Sequencing of Adjuvant Therapies
How to cite: Petrylak, Daniel P.. “Sequencing of Adjuvant Therapies” April 15, 2018. Accessed [date today]. https://dev.grandroundsinurology.com/sequencing-of-adjuvant-therapies/
Sequencing of Adjuvant Therapies – Summary:
Daniel P. Petrylak, MD, provides his perspective on optimal drug sequencing for castration resistant prostate cancer (CRPC) and metastatic CRPC (mCRPC). He reviews the literature regarding available and emerging immunotherapeutic, hormonal, cytotoxic, and DNA damaging treatment options and when to time each drug.
Definition and Natural History of Castration Resistant Disease
In the past, patients with metastatic disease initially presented with a high disease burden, then received androgen deprivation therapy (ADT). On average, these patients developed castration resistant disease about 18-24 months later.
Currently, the most accepted definition of castration resistant prostate cancer (CRPC) is the presence of serum testosterone levels of less than 50 ng/dL in a patient with increasing PSA or progression of the disease.
Development of CRPC
CRPC develops due to mutations in the androgen receptor (AR), aberrant modifications of the AR, intracrine androgen synthesis, or alternative splicing that cause the pathway to be constitutively active. Any of these mechanisms can cause restoration of androgen activity, rising PSA, and recurrent tumor development.
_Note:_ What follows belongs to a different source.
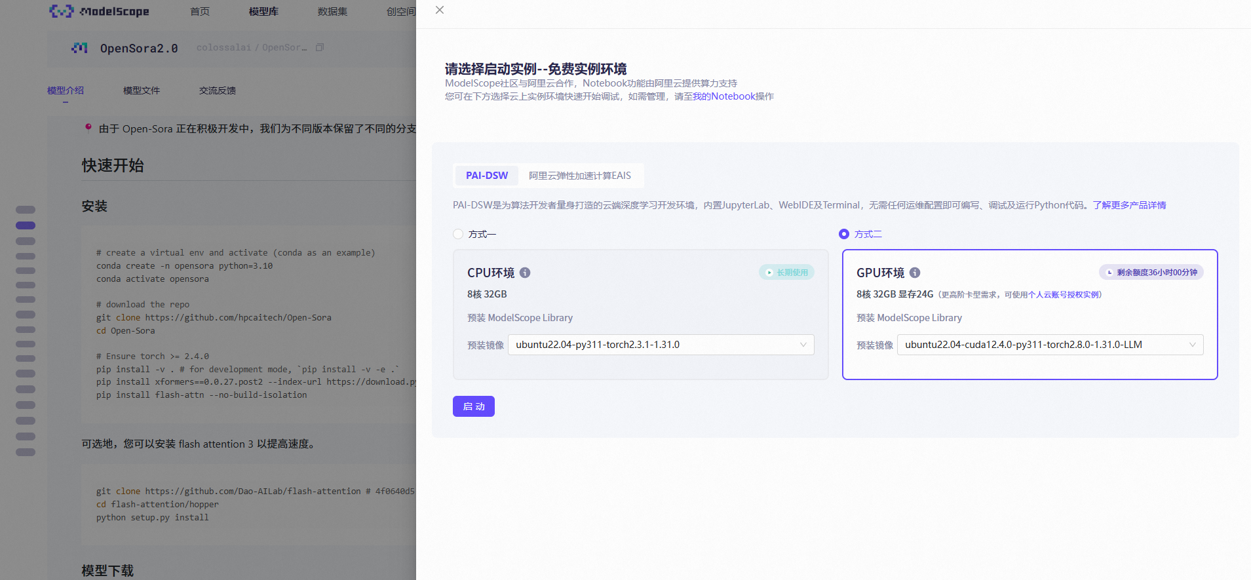
Task: Expand the GPU image list chevron arrow
Action: 1192,345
Understanding the mechanisms of castration resistance provides insights to potential drug therapies. Dr. Petrylak summarizes the rate of involvement of particular mutations and pathways involved in prostate cancer becoming castration resistant, as shown below. These mutations and pathways could therefore become targets for drug therapy in the future.
Emerging Biomarkers for Castration Resistance
AR-V7 is a splice variant of the androgen receptor associated with resistance to abiraterone and enzalutamide. AR-V7 inhibits enzalutamide’s ability to bind to the androgen receptor. However, this splice variant does not cause resistance to chemotherapy. Prospective clinical trials are currently investigating AR-V7 as a potential biomarker to help determine the best treatment options for patients.
Sequencing Agents for CRPC Treatment
The available drugs for CRPC include sipuleucel-T, with an immunotherapeutic mechanism, abiraterone, enzalutamide, and docetaxel, with hormonal mechanisms, docetaxel, with a cytotoxic mechanism, as well as radium-223 and olaparib, with DNA damaging mechanisms. All agents listed above are available at any point of the CRPC disease timeline. Additionally, the cytotoxic cabazitaxel has FDA approval for patients who have received prior docetaxel.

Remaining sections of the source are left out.